Artikel von Kardinal Schönborn am 10. Oktober 2008 in der Gratiszeitung “Heute”:
“Tötung aus Mitleid?”
Der Fall macht seit mehr als zwei Jahren Schlagzeilen: Ein pensionierter Arzt in Salzburg verabreichte im Juni 2006, so die Anklage, einer langjährigen Bekannten eine tödliche Injektion,
“weil sie mir so leid getan hat”. Für den Staatsanwalt war es eindeutig Mord, für den Beschuldigten dagegen bloß “Sterbehilfe auf Verlangen”.

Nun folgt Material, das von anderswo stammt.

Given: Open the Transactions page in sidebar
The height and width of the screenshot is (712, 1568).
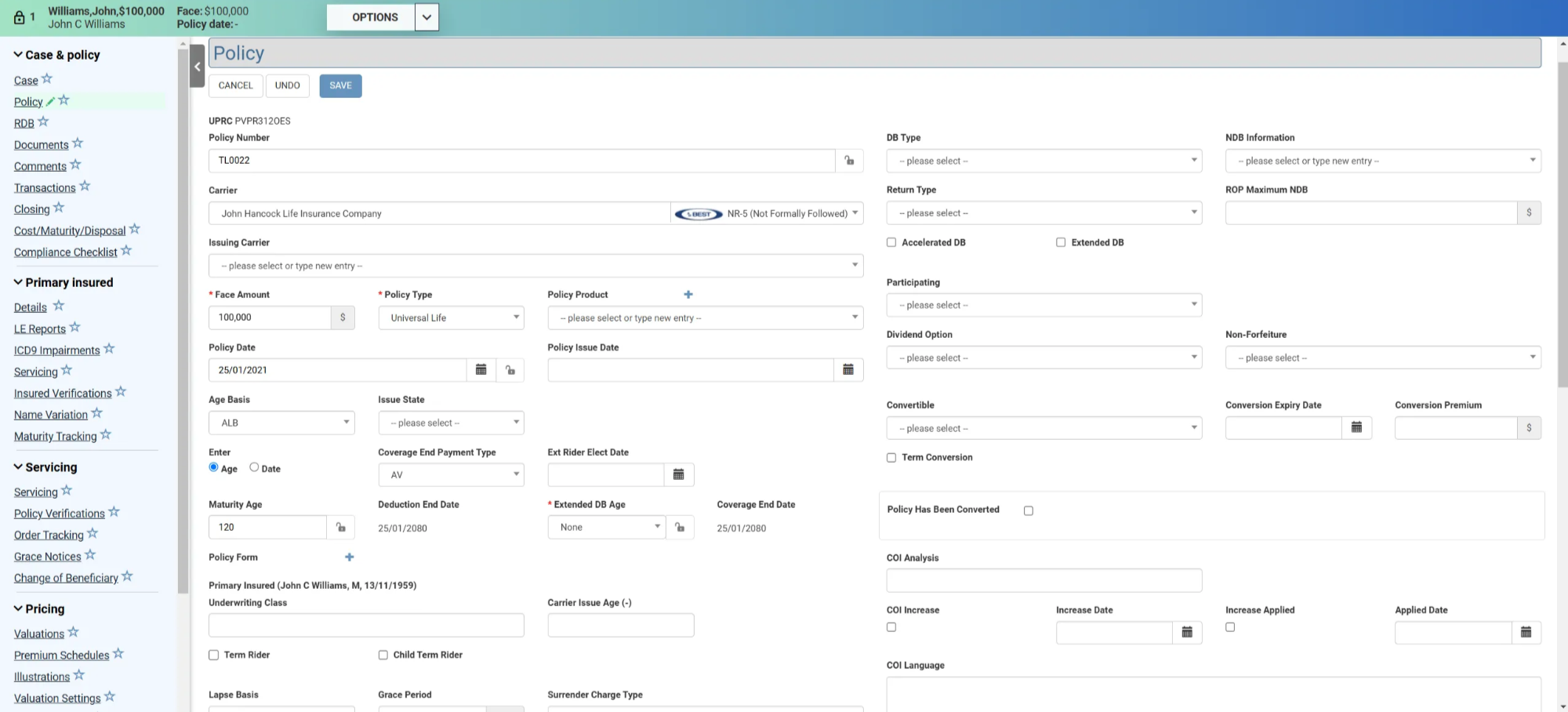Looking at the screenshot, I should point(45,188).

Der einstige Lungen- und Krebsspezialist fühlte sich “nicht schuldig”, und er “stehe zu dem, was er gemacht habe”. Das Gericht ist in dem laufenden Verfahren noch zu keinem endgültigen
Urteil gekommen, das im Dezember erwartet wird.
Ich kann hier nur warnend sagen: Wehret den Anfängen! In Holland und Belgien ist es schon seit vielen Jahren gängige Praxis: Tötung auf Verlangen (oder auf Drängen der Angehörigen!),
Euthanasie - “der schöne Tod” wird das beschönigend genannt. Kranke, die das wünschen - manchmal auch nicht -, werden durch ärztliche “Kunst” in den Tod befördert. Die Patienten sollen von ihrem Leiden erlöst
werden, dann “geht es ihnen gut”, so der Angeklagte. Eine groteske Situation: Der Arzt, der kraft seines Auftrages und Eids helfen und heilen soll, verabreicht die tödliche Injektion - “aus Mitleid”.
Eine eifrige Lobby kämpft europaweit für die Liberalisierung der Euthanasiegesetze. Gott sei Dank sind wir in Österreich seit Langem einen anderen Weg gegangen. Es herrscht ein breiter
Konsens in allen Parteien im Parlament darüber, daß menschliches Sterben nicht ein Tod durch Giftspritze sein kann. Kurz vor seinem Tod hat Kardinal König in einem berührenden Brief an den österreichischen
Verfassungskonvent geschrieben: “Der Mensch soll nicht durch die Hand, sondern an der Hand eines Menschen sterben.” Das soll weiter Österreichs guter Weg bleiben! Es wäre ein starkes Zeichen, wenn alle
Parlamentsparteien sich einigen könnten, diesen Weg auch in der Verfassung zu verankern. Wir brauchen keine Euthanasie, wir brauchen eine gute Sterbebegleitung!
Kardinal Christoph Schönborn am 10.Oktober 2008 in “Heute”.